If you type ~/ping-subnet.sh it should being scanning your subnet for IP addresses that respond to a ping request. You can also pass it a parameter to scan a different subnet than what you specified such as "~/ping-subnet.sh 192.168.0" which will look at 192.168.0.1 thru 192.168.0.254

EDIT #2: I just realized 10 seconds after posting the script that you would be running this from your working laptop...and thus could install nmap or other scanners. *Derp* Well, you can use this script now and not have to install anything. LoL.

LHammonds

arthurd3nt
June 3rd, 2020, 07:07 AM
Wow, thanks a lot for the help. I will try this in 3 hour from now

EDIT:
Couldn't wait to do this LoL.

ip route output:

default via 172.16.0.1 dev wlp59s0 proto dhcp metric 600
169.254.0.0/16 dev wlp59s0 scope link metric 1000
172.16.0.0/24 dev wlp59s0 proto kernel scope link src 172.16.0.236 metric 600

ping-subnet script output

Active IP: 172.16.0.1
Active IP: 172.16.0.212
Active IP: 172.16.0.215
Active IP: 172.16.0.217
Active IP: 172.16.0.226
Active IP: 172.16.0.235
Active IP: 172.16.0.236
Active IP: 172.16.0.234
Active IP: 172.16.0.242
Active IP: 172.16.0.243
Active IP: 172.16.0.248


Thanks for the useful script :)

LHammonds
June 3rd, 2020, 02:30 PM
Well, assuming none of those were statically assigned, we can plainly see 212 thru 248 have been assigned via DHCP. DHCP servers typically assign the lowest IP, then the next in line and so on. These numbers jump around and look like they "might" have reached the top of what it can assign. So the DHCP server might need to recycle previously handed out IPs but depending on how that is setup, it may or may not be able to find one to lease. Small potential of a problem but let's not ignore it. Since you do not have access to see the settings to know if a problem with it exists, can you at least reboot / unpower the device that hands out the IPs?

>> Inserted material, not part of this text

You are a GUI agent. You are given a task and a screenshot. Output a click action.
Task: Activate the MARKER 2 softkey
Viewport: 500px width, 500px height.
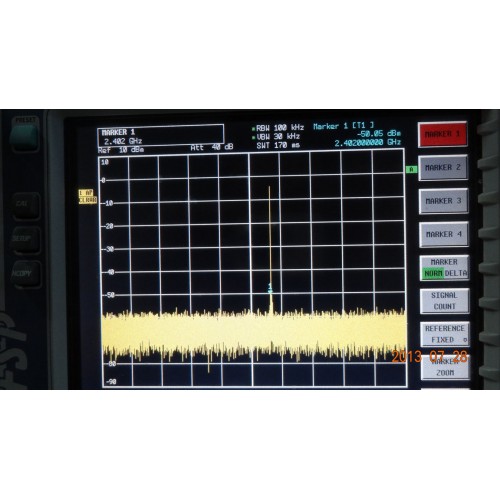[x=443, y=168]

After you reboot the DHCP server, be sure to power up all 10 devices that request an IP, run that IP scanning script again and see if it starts at 212 and goes to 222. I would not be surprised if the DHCP pool is 200-250 or 210-250.

But regardless of the DHCP server reboot, it seems any static IP you pick between 2 and 199 should be safe...assuming all active devices responded to the ping request (which some do not).

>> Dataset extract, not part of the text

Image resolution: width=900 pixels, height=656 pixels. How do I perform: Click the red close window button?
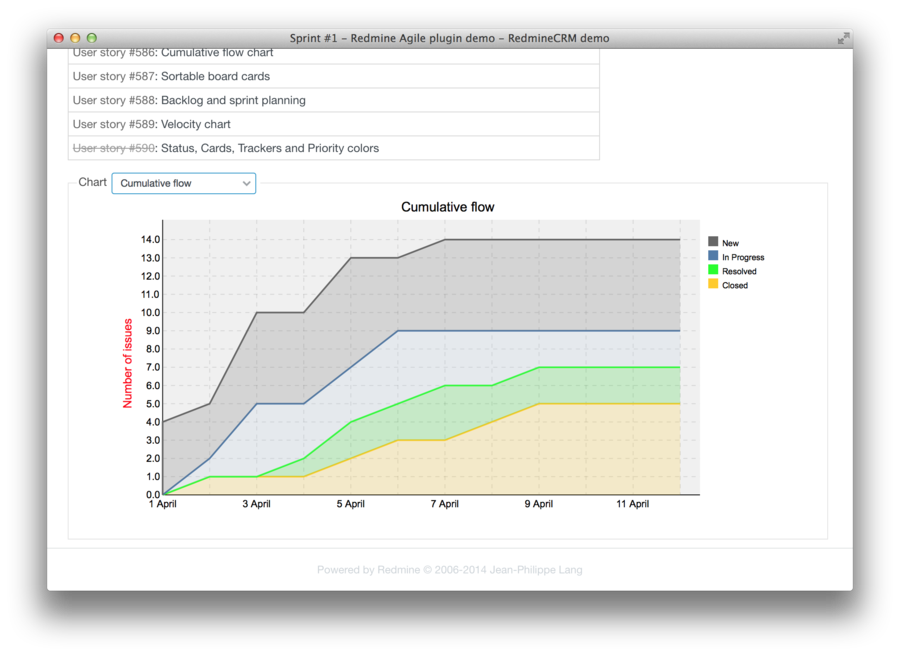58,38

So, instead of picking 209 for your server's static IP, it would be safer to pick a lower number. I recommend 172.16.0.100/24 with the gateway4 pointing to 172.16.0.1 (which we verified as the gateway assigned by DHCP and is active to ping request)

LHammonds

arthurd3nt
June 3rd, 2020, 04:21 PM
So, I rebooted my router/dhcp server and I ran your script:


frama@dell:~$ ./ping-subnet.sh
Active IP: 172.16.0.1
Active IP: 172.16.0.212
Active IP: 172.16.0.215
Active IP: 172.16.0.226
Active IP: 172.16.0.236
Active IP: 172.16.0.242
Active IP: 172.16.0.248


I also changed the server ip adress to 172.16.0.100/24 and nothing changed, network still unreachable

I we cannot fix this do you think reinstalling ubuntu will fix it? everything worked with the "try before installation" approach.

EDIT:
I was thinking that maybe we could investigate the fact that the server fails to boot, seems strange that it won't boot because it has no Ethernet connection

LHammonds
June 3rd, 2020, 08:25 PM
Well, something is definitely off kilter which is why I suggested looking through your command history earlier to see if anything stuck out as dangerous.

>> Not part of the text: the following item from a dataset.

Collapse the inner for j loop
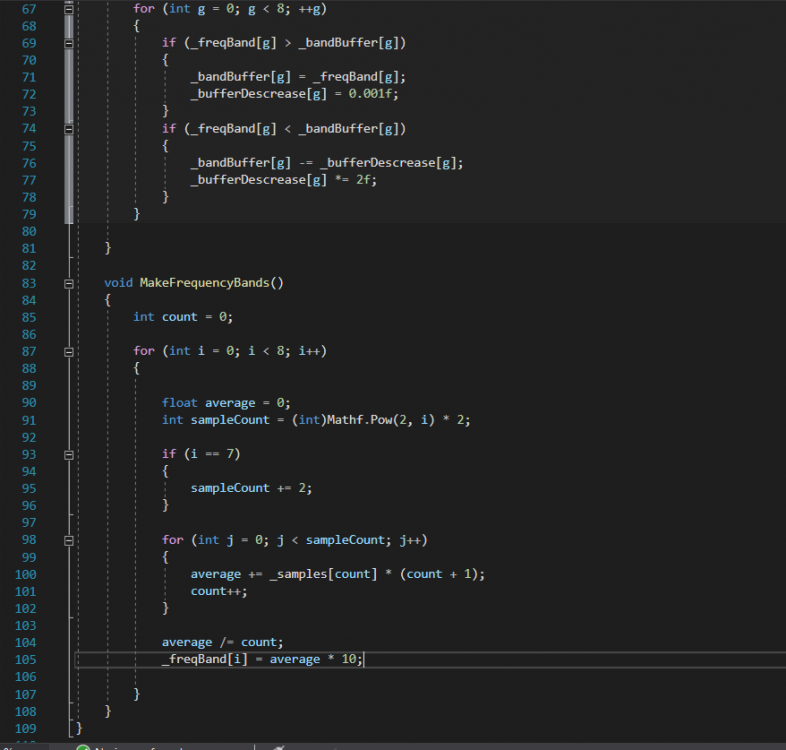Screen dimensions: 786x750 (68, 541)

Another thing you can do is remove the software you installed. So everywhere in your command history where you recently typed "apt install" then type "apt remove" which sounds like it is mainly just samba. I just don't know what in Samba would prevent the network card from working or the server from booting.

If you re-install, make sure you have a backup of any data or configuration files that you have on it. I would actually create another server in a virtual machine and try to get all the data/configs onto it so that you know you have a 2nd working copy. You can use Oracle VirtualBox to create a virtual machine on your desktop/laptop.

LHammonds

arthurd3nt
June 3rd, 2020, 10:29 PM
I will do a reinstall, luckily I have all my config files/docker-compose stuff all backed up, I will first try do that on vbox to be sure.

Thanks a lot for the patience and the time you have dedicated to this, I really appreciated it.